Bastou fechar os olhos

Por Pedro Gabriel

9 / junho / 2020

Por descuido, escorreguei na minha cabeça e me vi perdido à beça. Não foi um tombo digno de compartilhar no stories, confesso. Para ser sincero, acho que acabou nem sendo uma queda daqueeelas que deixam sequelas, sabe? Bom, para falar a verdade, eu não cai…Pois é, pois é. Bastou fechar os olhos por alguns minutos e, pronto!, eu já estava em mim – nesse mundo mudo e íntimo.

Caos. Trânsito. Engarrafamento. Rush. Buzina. Bip-bip. Tudo parado. Exceto esse fluxo de palavras e imagens e sons. Lembro dos versos de um poeta mineiro, Stop! a vida parou ou foi um automóvel? Acho que São Paulo agora mora em mim. Pedro registra 217km de ideias enfileiradas e bate recorde de lentidão no ano! 

Ó eu aqui, ó! Tão só no meu sótão em relacionamento sério com os meus pensamentos incompletos. Ó eu aqui, ó! Dando voltas e mais voltas em meio a devaneios sem freios na vã ilusão de conseguir elã para alcançá-los. Ó eu aqui, ó! Arquitetando meus projetos inacabados. Eu queria erguer um poema, mas não encontrei forças para sustentar a estrutura, a viga, o cimento, a vida, o aço, o esquecimento, o erro e o ferro. #Desmoronei!

Me levanto. Abro a porta do armazém das coisas que nunca contei para ninguém. Vejo a despensa entupida de silêncios com prazo de validade (é possível um silêncio vencer?).
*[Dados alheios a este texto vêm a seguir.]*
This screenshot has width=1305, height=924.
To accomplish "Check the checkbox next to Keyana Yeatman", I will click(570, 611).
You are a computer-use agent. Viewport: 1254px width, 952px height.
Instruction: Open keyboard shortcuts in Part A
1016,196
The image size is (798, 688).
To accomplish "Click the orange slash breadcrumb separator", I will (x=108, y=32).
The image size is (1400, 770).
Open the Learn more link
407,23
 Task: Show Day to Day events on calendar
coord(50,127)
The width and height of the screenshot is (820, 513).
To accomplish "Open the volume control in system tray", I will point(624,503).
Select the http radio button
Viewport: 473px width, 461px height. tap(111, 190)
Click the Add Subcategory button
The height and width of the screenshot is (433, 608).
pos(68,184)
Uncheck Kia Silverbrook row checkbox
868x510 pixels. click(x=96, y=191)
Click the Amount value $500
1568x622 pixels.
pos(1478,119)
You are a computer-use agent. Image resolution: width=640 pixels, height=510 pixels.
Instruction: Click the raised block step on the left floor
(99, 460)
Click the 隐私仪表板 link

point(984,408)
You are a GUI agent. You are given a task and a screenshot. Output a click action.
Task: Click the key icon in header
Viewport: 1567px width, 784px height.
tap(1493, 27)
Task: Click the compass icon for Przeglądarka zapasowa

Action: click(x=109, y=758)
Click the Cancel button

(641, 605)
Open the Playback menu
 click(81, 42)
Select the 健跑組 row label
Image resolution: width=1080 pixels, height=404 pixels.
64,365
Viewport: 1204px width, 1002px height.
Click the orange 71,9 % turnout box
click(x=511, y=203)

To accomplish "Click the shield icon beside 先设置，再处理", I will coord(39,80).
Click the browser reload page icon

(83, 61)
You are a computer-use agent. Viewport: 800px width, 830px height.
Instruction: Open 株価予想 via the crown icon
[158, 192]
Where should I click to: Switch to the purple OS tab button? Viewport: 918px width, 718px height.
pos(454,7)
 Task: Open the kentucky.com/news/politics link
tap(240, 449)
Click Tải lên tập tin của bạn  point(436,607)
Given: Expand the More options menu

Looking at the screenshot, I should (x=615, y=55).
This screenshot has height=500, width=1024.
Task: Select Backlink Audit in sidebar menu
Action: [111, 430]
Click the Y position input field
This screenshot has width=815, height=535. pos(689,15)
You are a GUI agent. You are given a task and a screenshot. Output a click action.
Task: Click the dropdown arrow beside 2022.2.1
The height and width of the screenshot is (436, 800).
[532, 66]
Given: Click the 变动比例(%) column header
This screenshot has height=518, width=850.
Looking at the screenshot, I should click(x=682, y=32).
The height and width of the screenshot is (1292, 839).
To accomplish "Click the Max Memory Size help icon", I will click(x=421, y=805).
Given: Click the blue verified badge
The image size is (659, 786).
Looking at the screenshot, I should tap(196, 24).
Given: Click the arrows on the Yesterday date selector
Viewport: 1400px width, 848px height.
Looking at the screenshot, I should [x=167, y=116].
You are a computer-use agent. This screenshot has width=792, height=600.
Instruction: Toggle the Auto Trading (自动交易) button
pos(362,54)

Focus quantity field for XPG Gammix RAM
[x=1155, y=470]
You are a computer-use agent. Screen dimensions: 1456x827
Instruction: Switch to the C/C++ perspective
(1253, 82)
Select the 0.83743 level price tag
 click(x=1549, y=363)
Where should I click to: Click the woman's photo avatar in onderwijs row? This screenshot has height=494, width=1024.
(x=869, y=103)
Tudo guardado: o lápis que me desapontou pela primeira vez por não saber desenhar uma girafa, o relógio do meu avô que diz a hora exata em que ele parou de funcionar e me deixou (ele – meu avô, não o relógio), o esboço do que viria a ser um futuro guardanapo… Tudo guardado! Quantas palavras dispensadas por pura vaidade do artista!  Ah, o prazo de vaidade do artista! Eu me mando… 

 

– Já vai tarde! Grita uma lembrança amargurada.

 

Desço até a garagem. Me falta coragem para enfrentar o que me espera. Dizeres estacionados com placa, chassis, vidro fumê e multas por excesso de estagnação. Estacionadas, as memórias mais distantes tentam se mover para me aproximar do que passei a minha vida inteira tentando esquecer. É preciso externá-las, diz a voz interna (que sou eu). Externá-las seria exterminá-las? (pergunta a outra voz interna, que também sou eu). Lá fora, elas ainda serão minhas? (indaga a mesma voz, dessa vez um pouco mais ansiosa, mas não menos eu). Talvez aí resida a insegurança: esse medo gigante que é o pai de toda nossa ansiedade (respondo eu que sou eu mesmo). 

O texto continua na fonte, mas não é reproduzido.